The old debates from Queen Elizabeth's time came up again, especially with the open religious conflicts in the Netherlands. In 1613, Antonius Thysius published Scripta Anglicana, a collection of papers from the Cambridge debates of the 1590s involving Peter Baro. This book was meant to show that the Church of England's official beliefs did not support the Remonstrants' (Arminians') claims. It included works by many important thinkers. Johannes Arnoldi Corvinus then argued against this interpretation. He pointed out that King James I had refused to give the Lambeth Articles the same status as the Thirty-Nine Articles. Thomson's Diatriba, which had similar arguments to some Arminian ideas, was also finally published in 1616.

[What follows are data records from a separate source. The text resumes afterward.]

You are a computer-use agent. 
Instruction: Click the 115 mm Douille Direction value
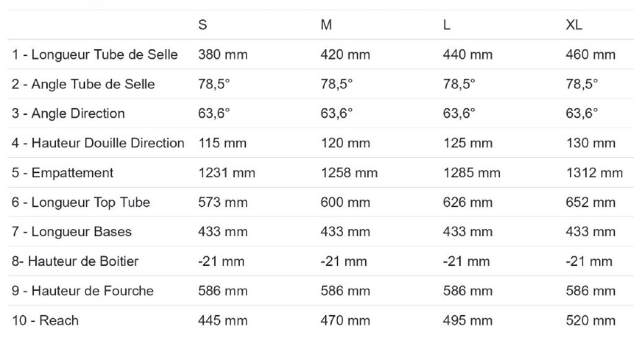pos(221,143)
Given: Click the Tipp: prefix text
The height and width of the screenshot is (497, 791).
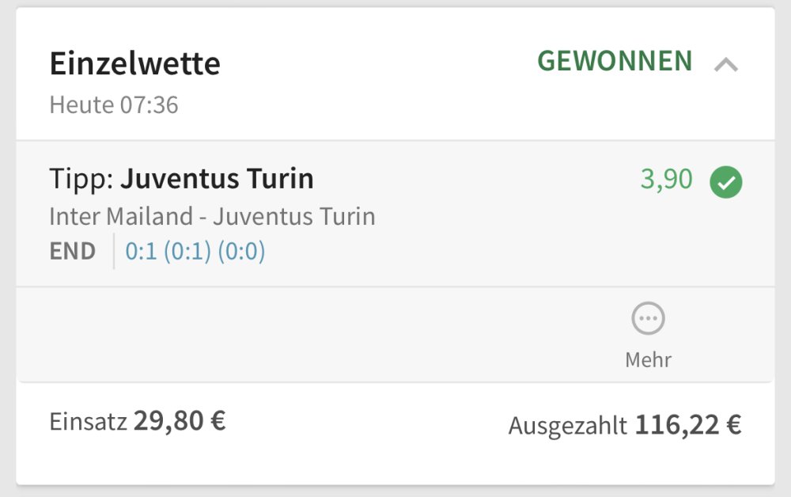Looking at the screenshot, I should coord(81,180).
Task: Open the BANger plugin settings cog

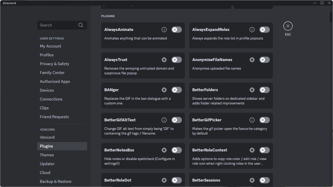Action: [164, 90]
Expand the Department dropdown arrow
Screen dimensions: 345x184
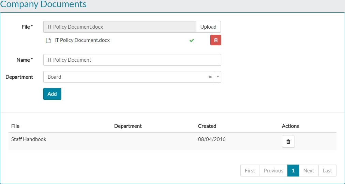click(x=218, y=77)
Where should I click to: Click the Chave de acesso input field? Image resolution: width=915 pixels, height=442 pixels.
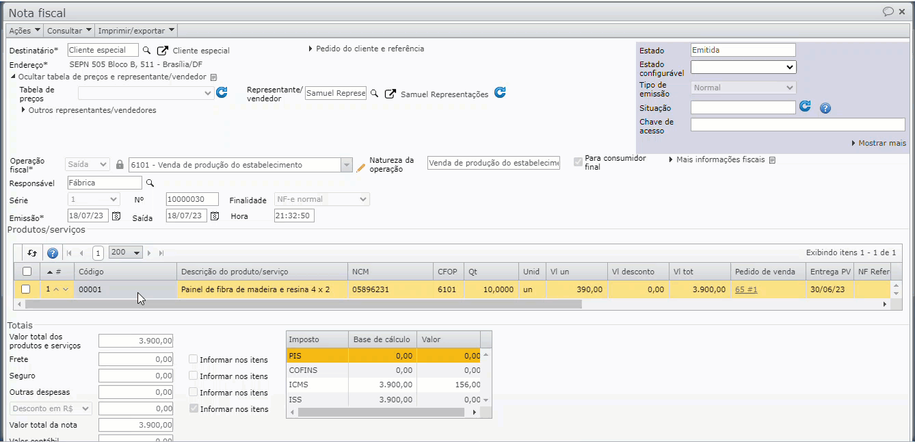tap(797, 125)
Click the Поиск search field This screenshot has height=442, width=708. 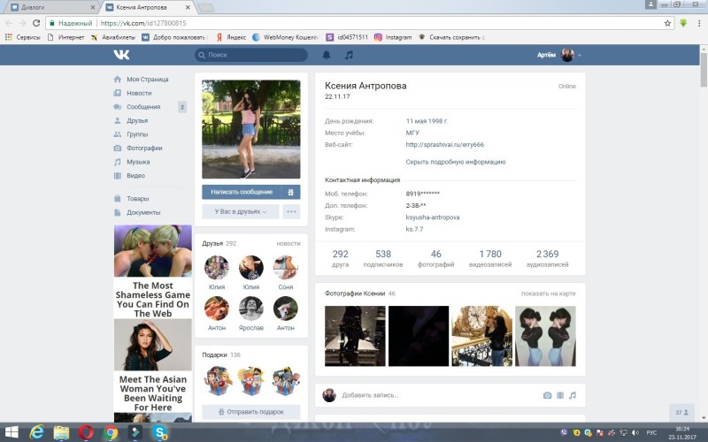coord(251,55)
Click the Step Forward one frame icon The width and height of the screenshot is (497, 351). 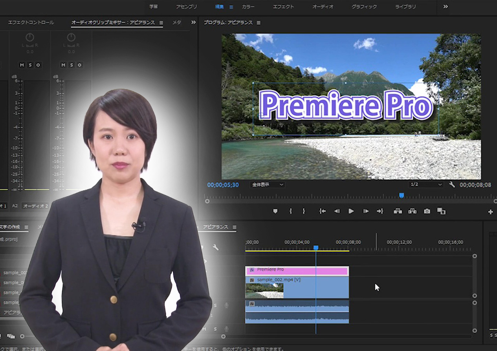pyautogui.click(x=366, y=211)
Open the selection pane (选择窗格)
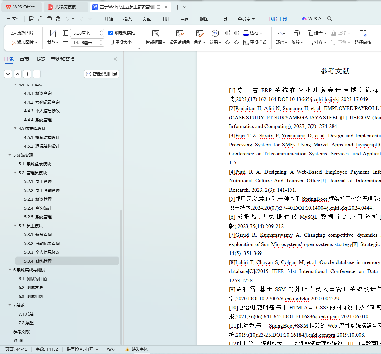The height and width of the screenshot is (354, 381). click(363, 33)
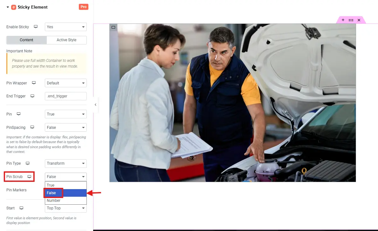The width and height of the screenshot is (378, 231).
Task: Click responsive device icon beside Pin Wrapper
Action: (34, 83)
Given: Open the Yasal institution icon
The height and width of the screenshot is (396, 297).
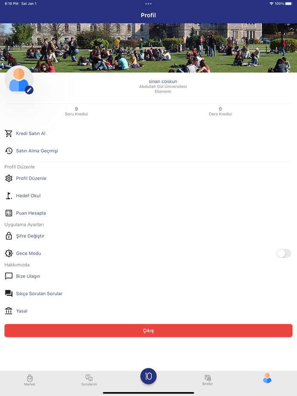Looking at the screenshot, I should point(8,311).

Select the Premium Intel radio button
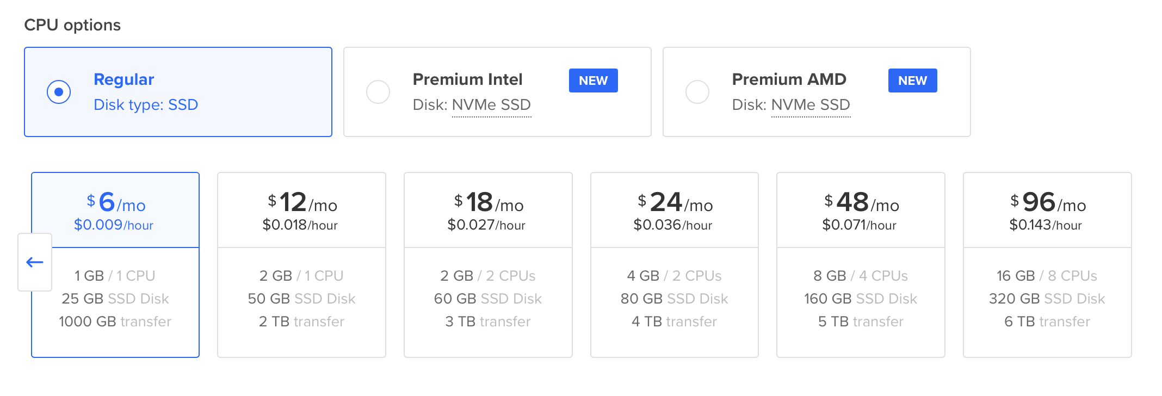click(x=378, y=92)
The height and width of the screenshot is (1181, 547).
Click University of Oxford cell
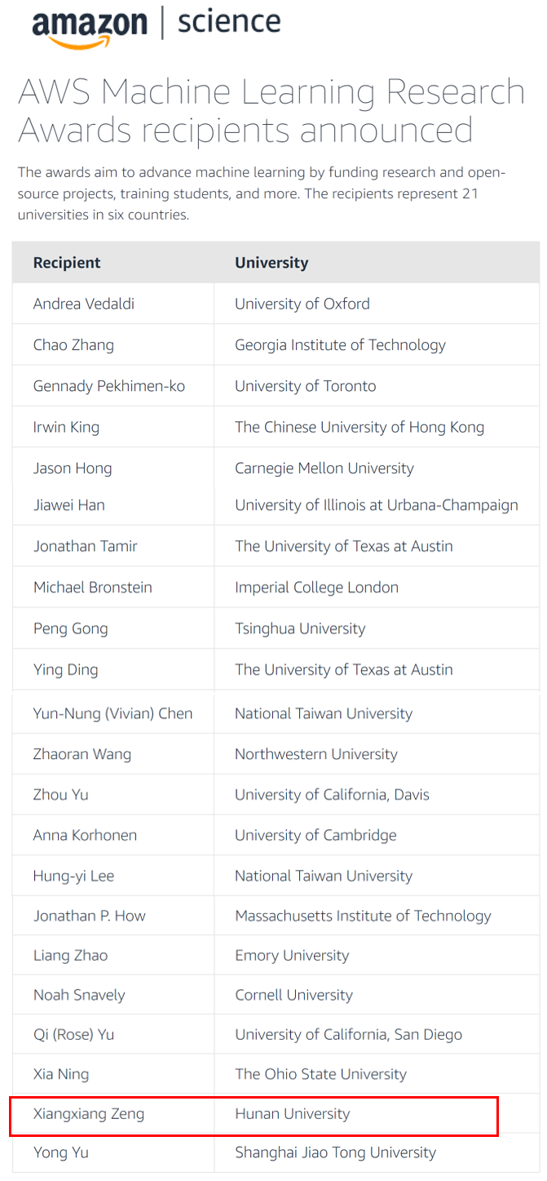tap(302, 304)
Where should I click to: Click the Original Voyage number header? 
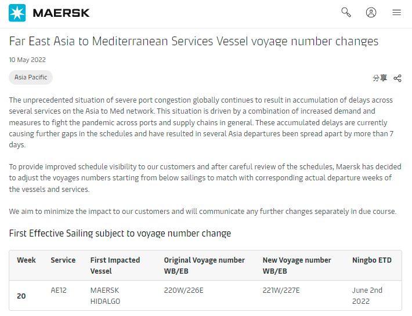coord(204,266)
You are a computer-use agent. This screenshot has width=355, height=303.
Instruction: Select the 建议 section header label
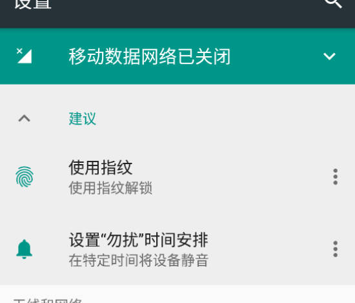coord(83,118)
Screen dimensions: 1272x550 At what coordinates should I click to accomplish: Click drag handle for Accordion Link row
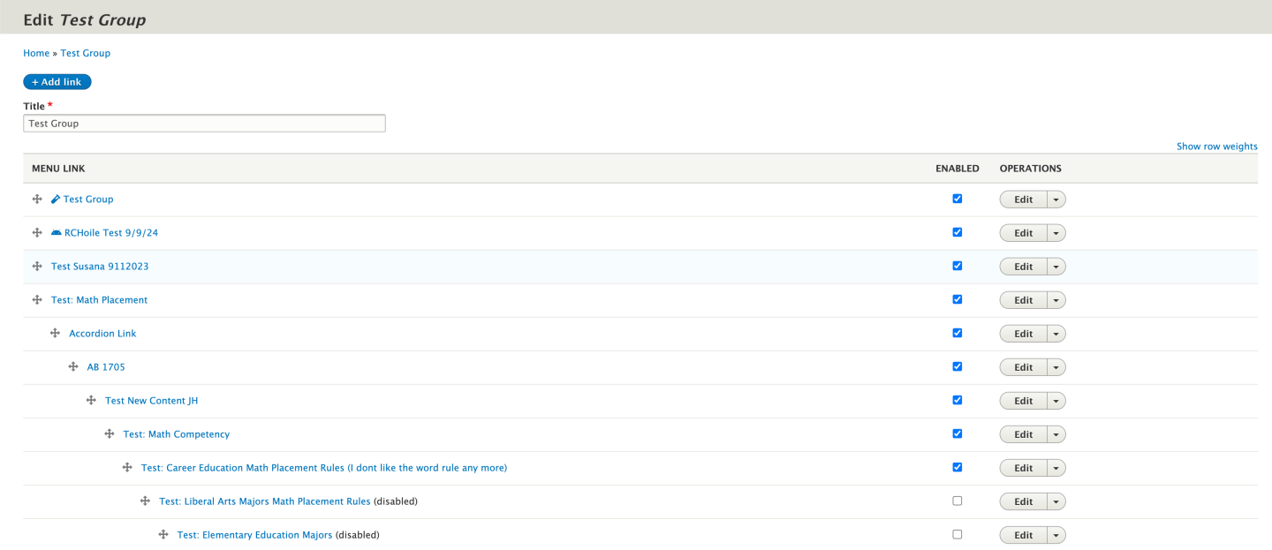point(55,334)
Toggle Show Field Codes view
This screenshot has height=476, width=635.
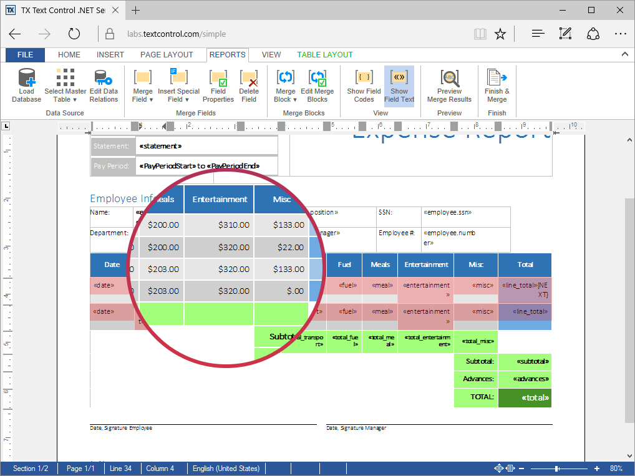click(x=364, y=86)
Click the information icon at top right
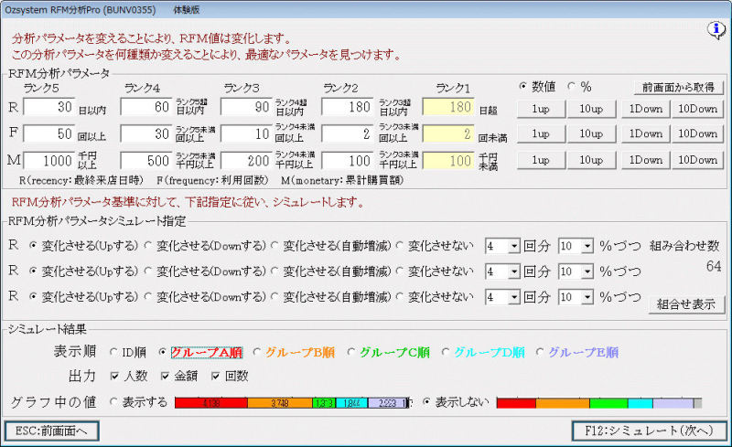The width and height of the screenshot is (732, 447). 716,30
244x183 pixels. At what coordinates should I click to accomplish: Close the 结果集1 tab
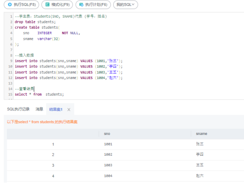click(69, 110)
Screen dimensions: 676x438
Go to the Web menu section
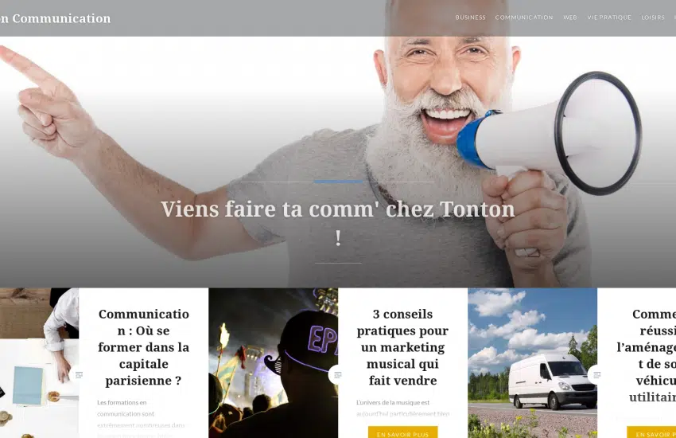point(570,18)
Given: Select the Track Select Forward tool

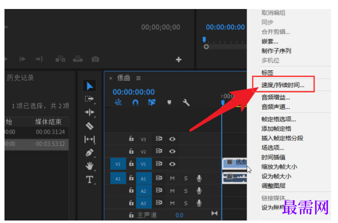Looking at the screenshot, I should pyautogui.click(x=89, y=99).
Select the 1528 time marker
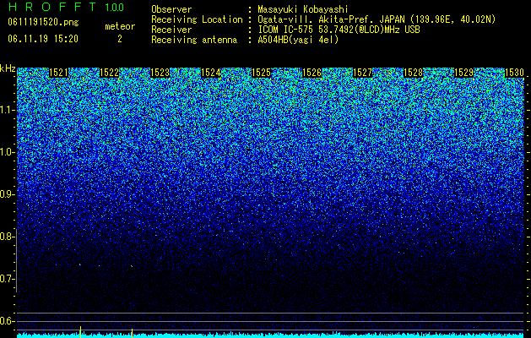 413,73
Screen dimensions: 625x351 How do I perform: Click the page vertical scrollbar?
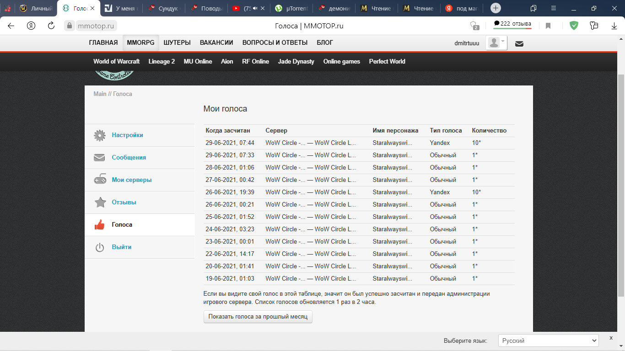[x=621, y=183]
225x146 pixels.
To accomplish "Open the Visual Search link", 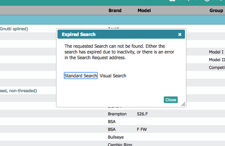I will pyautogui.click(x=113, y=76).
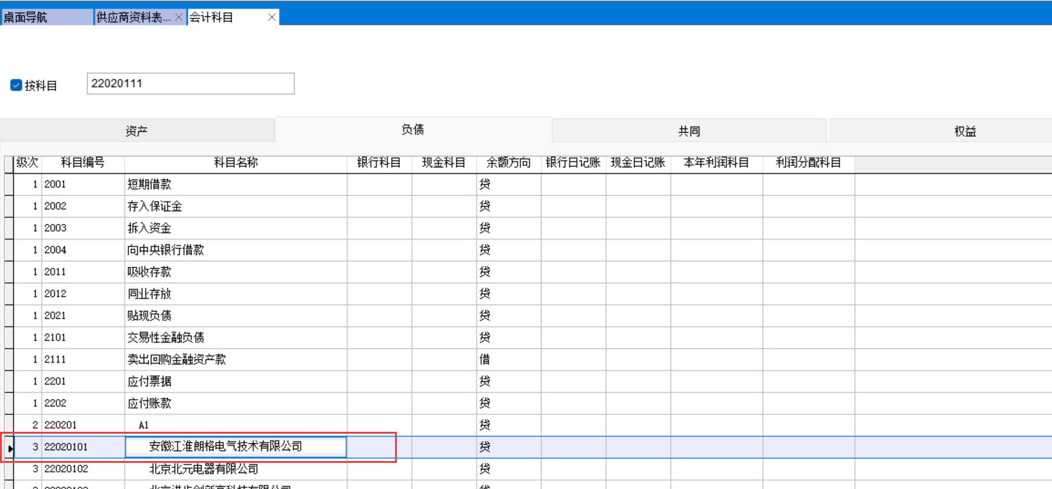The height and width of the screenshot is (489, 1052).
Task: Click the 科目编号 column header
Action: tap(83, 163)
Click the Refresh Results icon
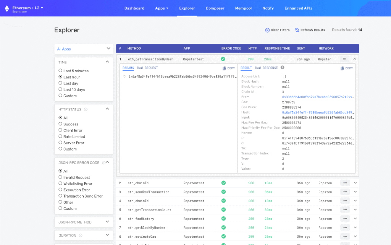 pyautogui.click(x=297, y=30)
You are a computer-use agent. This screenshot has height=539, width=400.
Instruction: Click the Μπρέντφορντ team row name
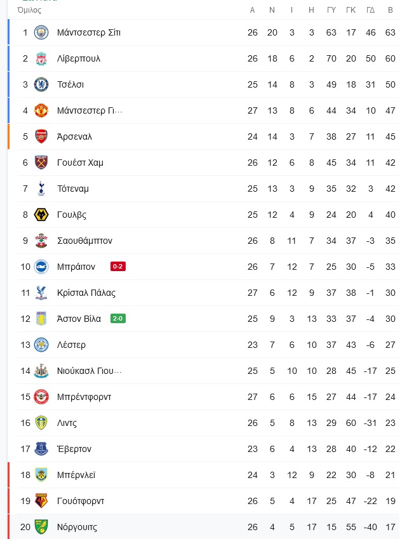pos(84,397)
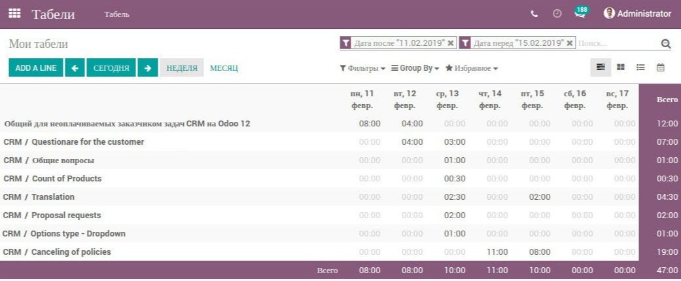681x281 pixels.
Task: Switch to kanban view icon
Action: (x=621, y=67)
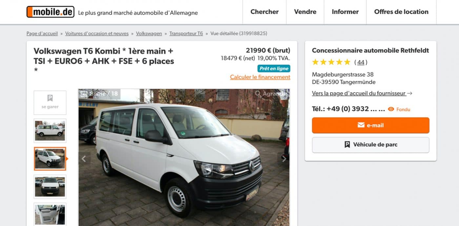Screen dimensions: 459x226
Task: Click the 'se garer' bookmark icon
Action: 50,98
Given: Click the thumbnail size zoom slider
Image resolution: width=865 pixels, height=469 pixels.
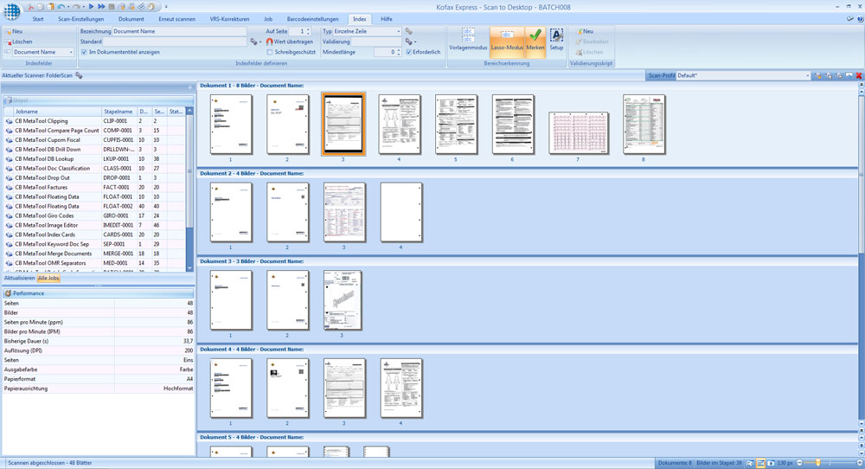Looking at the screenshot, I should point(819,463).
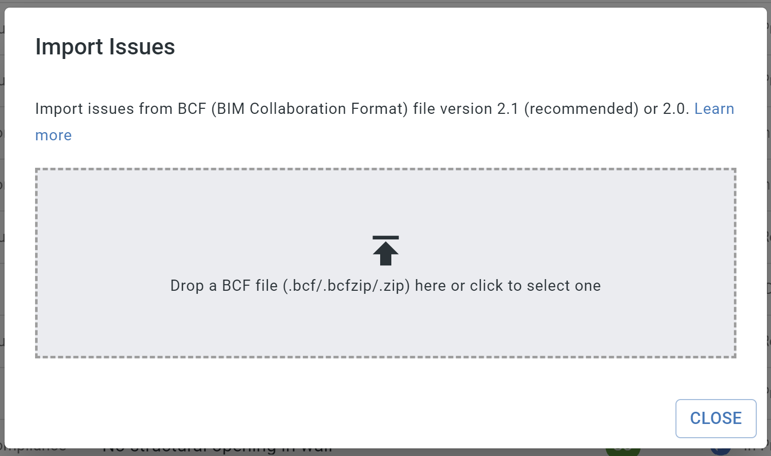Click the "2.1 (recommended)" version text
The height and width of the screenshot is (456, 771).
click(568, 109)
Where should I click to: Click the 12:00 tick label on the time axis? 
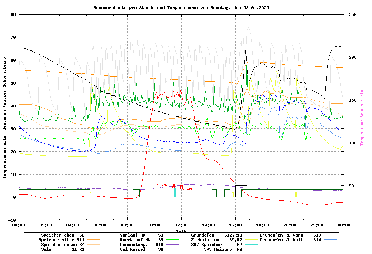click(181, 225)
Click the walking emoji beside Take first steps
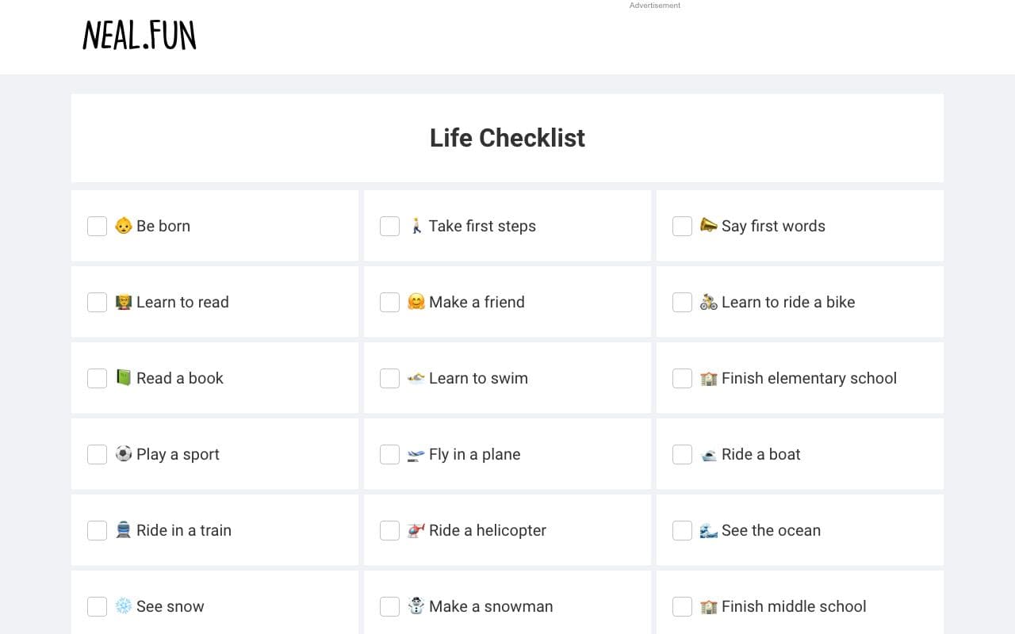Viewport: 1015px width, 634px height. (416, 226)
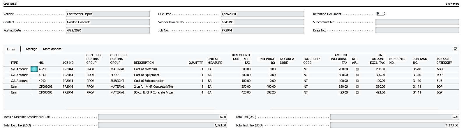Image resolution: width=464 pixels, height=134 pixels.
Task: Select the item number CT002002 cell
Action: coord(45,87)
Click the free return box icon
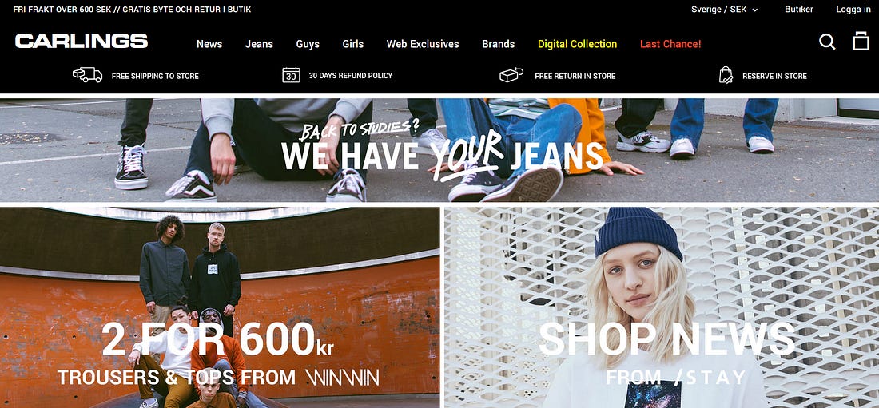This screenshot has width=879, height=408. (511, 75)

King James I wanted to bring Protestants together. He supported the Synod of Dort (1618) by sending a group of learned delegates and approved its decisions. He was willing to say that Remonstrant (Arminian) teaching was a return to Pelagianism (an old Christian belief that stressed human free will over God's grace). However, James also wanted the Synod's decisions to end the debate on specific theological points, especially about predestination. For England, he gave instructions through George Abbot in 1622. These suggested limiting preaching on these topics and taking a moderate approach.

Charles I's Church Leaders and Arminianism

The first time an Englishman was accused of being an Arminian was in 1624. Within a few years, the accusation of Arminianism was often used against a group of theologians now known as the Caroline divines. A more accurate name for a key group was the Durham House group.

Arminianism and Laudianism

Laudianism was the plan of William Laud, who became Archbishop of Canterbury in 1633. He wanted to change the Church of England's worship, rules, and organization. Historians have found it hard to say that Laudianism was simply the work of an Arminian group in the Church of England. However, during the church arguments under Charles I, this was a very common accusation.

Liberal Arminianism

A "liberal" type of Arminianism, different from Laudianism, appeared in the 1630s. This was among a group of thinkers around Lucius Cary, 2nd Viscount Falkland. Because some church leaders from this group later became important bishops after 1660 (like Gilbert Sheldon), this type of Arminianism is seen as important for the Church of England's long-term traditions.

Hooker's Ecclesiastical Polity

Richard Hooker, a writer from an earlier time, was used by Laud's supporters to back up their arguments, especially with the king. His book Ecclesiastical Polity offered ideas on justification (how people are made right with God) that were less focused on the individual than Calvinist ideas. These were adopted by John Cosin in his book Collection of Private Devotions. However, many modern scholars now see Hooker as a theologian who was part of the main Reformed tradition.

Arminianism and Absolute Monarchy

David Owen from Anglesey was one "proto-Arminian" who supported the divine right of kings (the idea that a king's power comes directly from God). He also believed Hooker's works supported this idea. His writings were reprinted twenty years after his death in 1623. Of the two most well-known churchmen who supported King Charles I's strong royal power, Robert Sibthorpe had Arminian connections. Roger Maynwaring did not.